Excerpted text:

SOLVED:NOT splitting datablock


does anyone know I can NOT split my dataset? I am making a testset dataloader. It has groundtruth data for evaluation of the model. I can make the Datablock and the Dataloader. However, the default is the 0.2 split. how can I remove this splitting?


You should do dls.test_dl(yourfnames, with_labels=True). Not entirely sure your file structure/etc so that’s the closest to a recommendation I can give ATM :slight_smile:

Thanks. My file structure is essentially a CSV, with a column for image filepaths, 4 columns for bounding box coordinates, and a column for classnumber.

For my test datablock, I created a datablock (Image, Category) that takes a row index filename, creates an image, extracts out a crop based on the bounding box in the row for the filename, and returns this crop as the image.

I used a datablock because I was not sure how to modify the dataloader effectively. What this method would work for a datablock, rather than the dataloader?

Problems to solve:
[A] Decide whether each statement agrees with the forum thread on not splitting a datablock: (i) the poster reports a default split of 0.2; (ii) the poster's CSV holds two columns for bounding box coordinates; (iii) the reply recommends calling dls.test_dl with with_labels=True. Answer yes or no for each and quote the words from the thread that decide it.
[B] Extend the forum thread on not splitting a datablock past its final post.

Dataset extract:
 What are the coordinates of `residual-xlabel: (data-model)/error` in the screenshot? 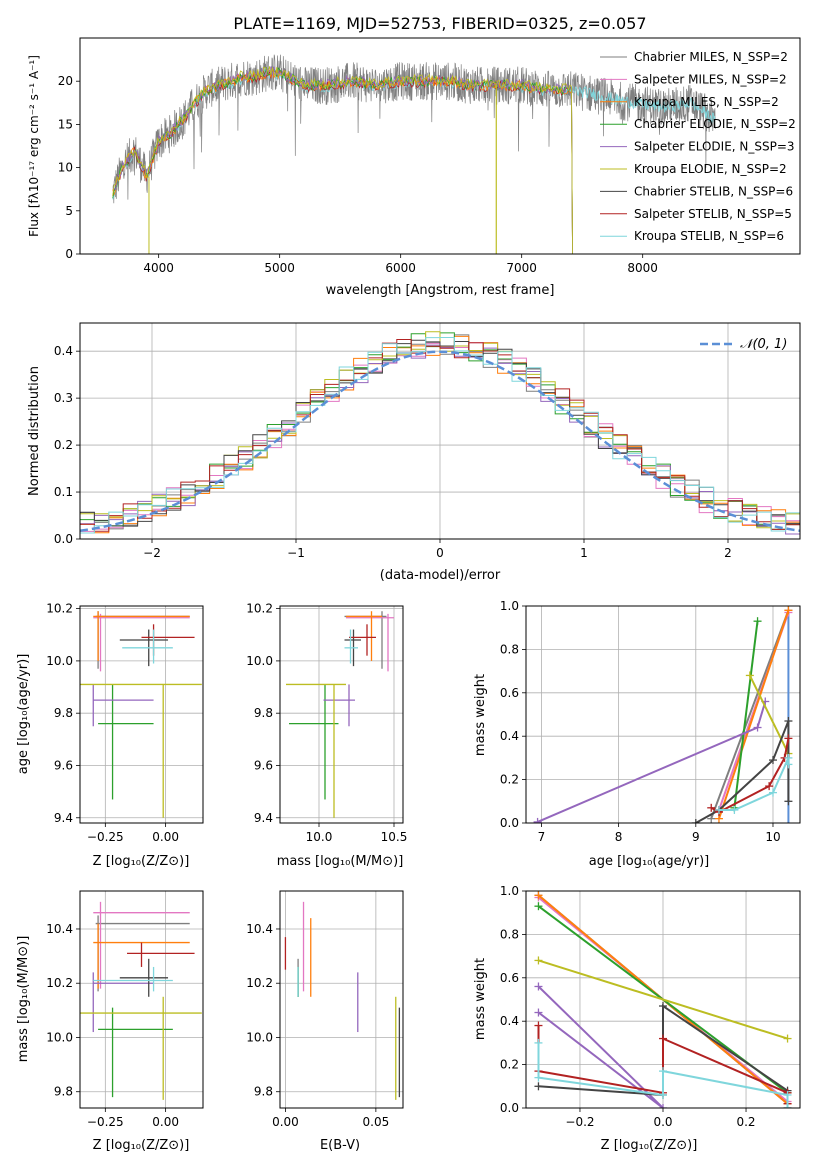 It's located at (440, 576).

Answers by item number:
[A]
(i) Yes: "the default is the 0.2 split."
(ii) No: "4 columns for bounding box coordinates"
(iii) Yes: "You should do dls.test_dl(yourfnames, with_labels=True)."

[B]
I’m assuming then that your test setup isn’t the same as your training setup, so a new DataBlock is fine. I wrote a little no_split function awhile ago, use this for your splitter:

def nosplit(o): return L(int(i) for i in range(len(o))), L()

Literally splitter = nosplit

And then when calling .dataloaders() pass shuffle_train=False and drop_last=False.

Absolute worst case (not in front of a computer to test), make the splitter:

def nosplit(o): return L(int(i) for i in range(len(o))), L(int(i) for i in range(len(o)))

And then the dl you’d want to use is the .valid (so test_dls = newDataBlock.dataloaders().valid)

1 Like

That works. Thank you so much.